The starting point is the board I described in "Anatomy of our kanban board". This was my starting point because this was the workflow that the team was using at the time. It is really important that your current workflow is how your board starts out - if you try to start with an ideal board with an ideal workflow, you will always be fighting it. Any improvements to the board have to reflect actual improvements that have been made to how the team is working.
analysis -> design -> user testing -> dev -> testing
The first thing to go fairly early on was the user testing column. This went through quite a few iterations, becoming a section of the board aside from the columns, before finally we settled on having an indicator that would get stuck to whichever card was currently undergoing user testing. This worked best for us because the user testing could and did happen at any point in our workflow. When we started out, it was a definite stage that happened after design and before dev, but as we improved together, it became embedded in every stage of our work, and so the board changed to reflect this.

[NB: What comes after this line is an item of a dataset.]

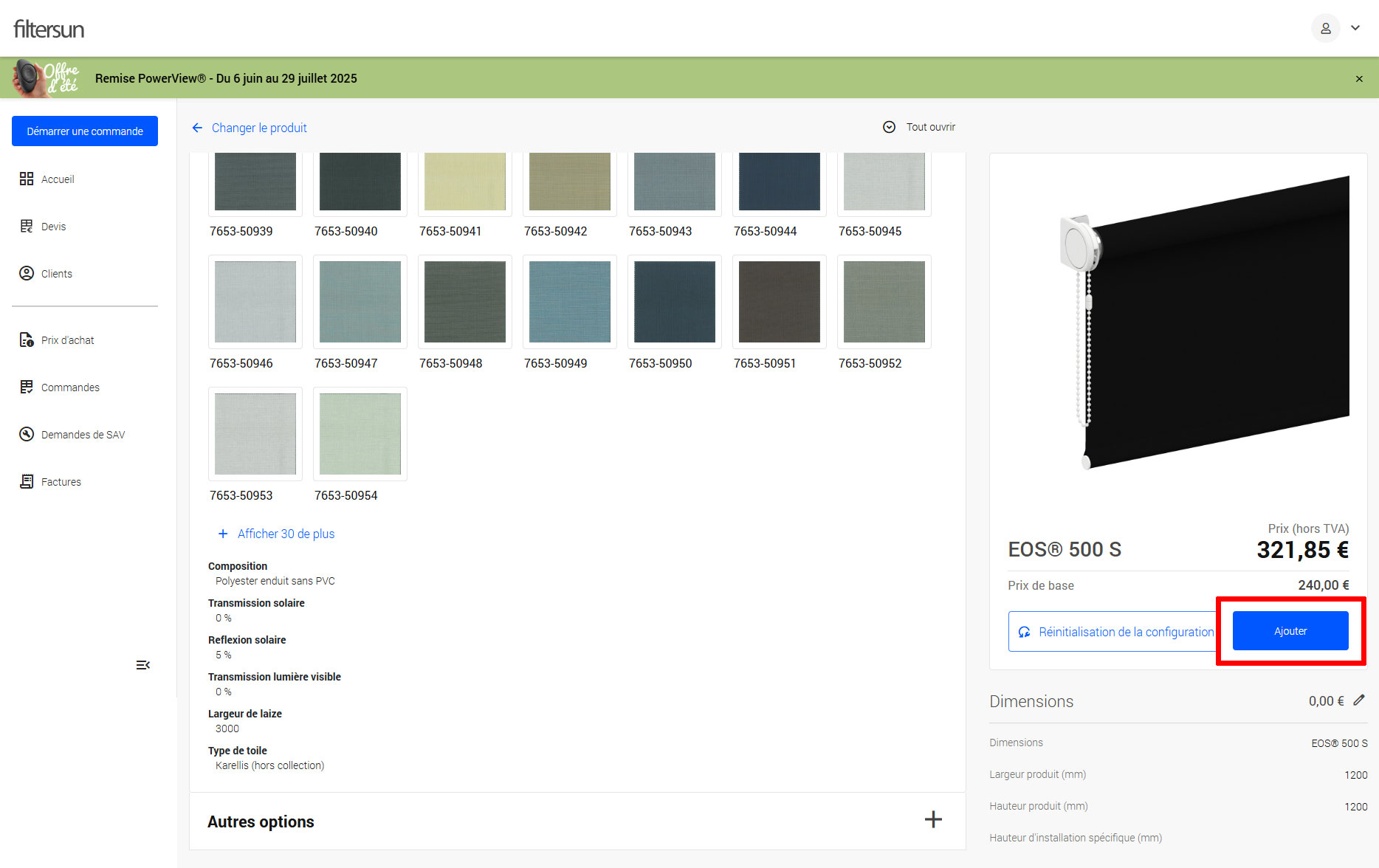
Task: Click the Démarrer une commande button
Action: 85,131
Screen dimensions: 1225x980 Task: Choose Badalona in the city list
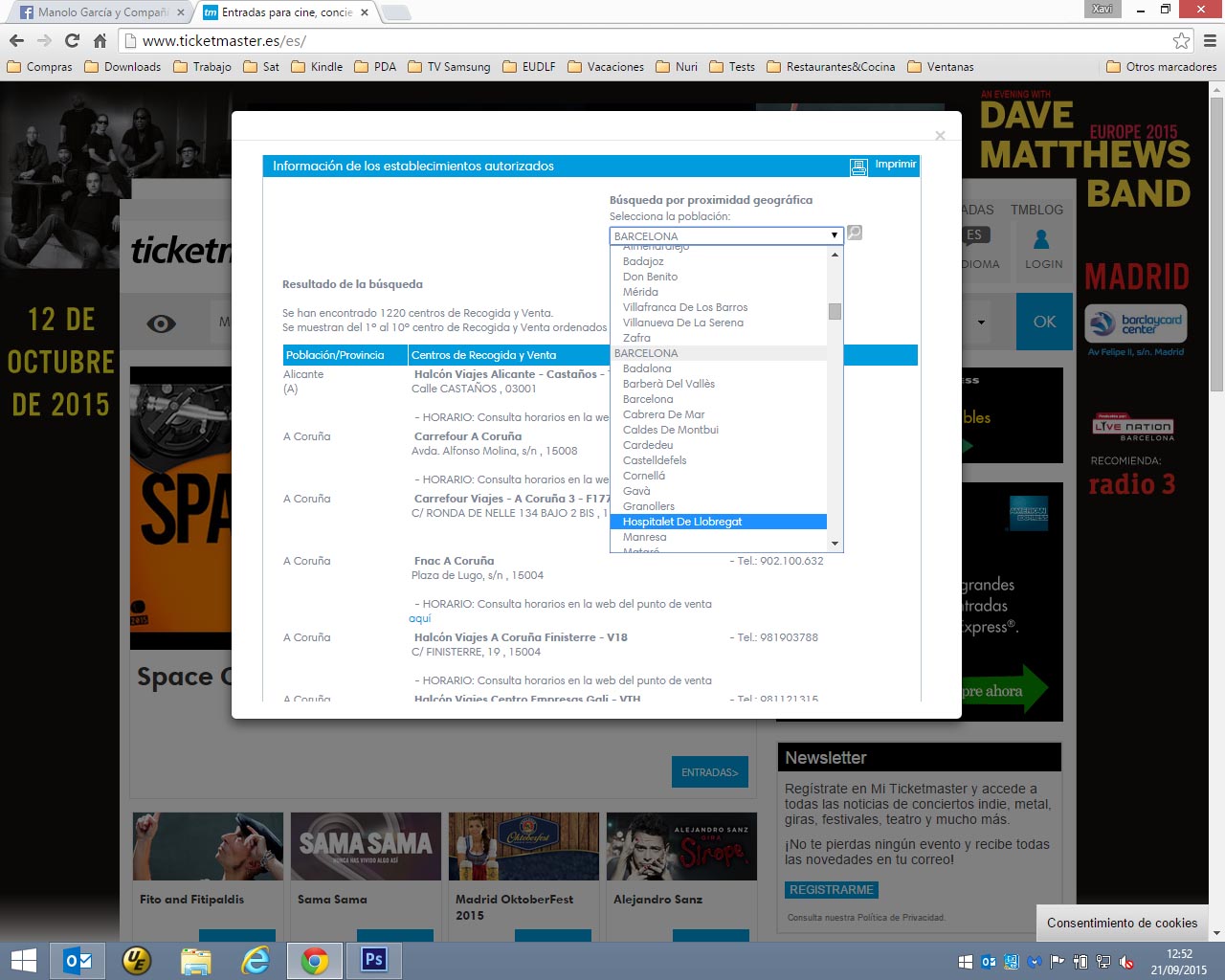point(647,368)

analysis -> design -> dev -> testing
This use of indicators continued for activities that I have seen as explicit columns on the board. We had a 3 amigos sticker, which really indicated that a conversation needed to happen on a card before it went any further, and we had a code review sticker to flag up that a card couldn't move further until it had been reviewed. This was in addition to the already existing bug and blocked stickers.
code review, bug, user testing
While we had started out with fairly distinct analysis and design stages, it became increasingly obvious that we were debating which column a card was currently in, as there was so much overlap between what people were doing and who was working on things. This included developers being much more involved in the analysis and design stages. This led to us merging those two columns into one, which worked really well for us particularly now we had so many stickers to indicate what kinds of conversations were needed about cards.
how are we going to do it? -> do it -> is it good enough?
This was where I had been planning on finishing this blog post. The team was working really well and closely, and our board had been refactored several times to reflect this.
However, since going remote, we've struggled with representing this on the ticketing software we currently use. I'm hoping that it is just a matter of configuring things to be closer to how we worked in person, but it feels much harder to map anything but a linear, stage by stage workflow within the software we use. This has meant that to be able to know what needs to happen next with a quick glance, we've had to add back in a lot of columns. The main difference is that the doing and done under a single column is gone, and split out into explicit columns. This isn't really an increase in columns, but it is a shame that we can't count the WIP limit across the two columns as we did before. Rather than stickers we have split statuses like "needs code review" into their own columns.
While this is allowing us to see the information we used to be able to read quickly from our board, I do worry that while previously our work practices changed our board, that this time around our changes to the board might lead to changes in work practices and we'll become more linear with less collaborative working and more handoffs. It is something the team is keeping an eye on, as we really value the level of collaboration we had reached.